**Assigned task**
Your response should be every line of the data, written out exactly.

**Available records**

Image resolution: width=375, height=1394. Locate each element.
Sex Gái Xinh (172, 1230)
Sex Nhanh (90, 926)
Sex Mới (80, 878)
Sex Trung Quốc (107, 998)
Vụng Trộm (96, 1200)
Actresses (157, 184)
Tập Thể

**Reply**
Image resolution: width=375, height=1394. Locate each element.
Sex Gái Xinh (172, 1230)
Sex Nhanh (90, 926)
Sex Mới (80, 878)
Sex Trung Quốc (107, 998)
Vụng Trộm (96, 1200)
Actresses (157, 184)
Tập Thể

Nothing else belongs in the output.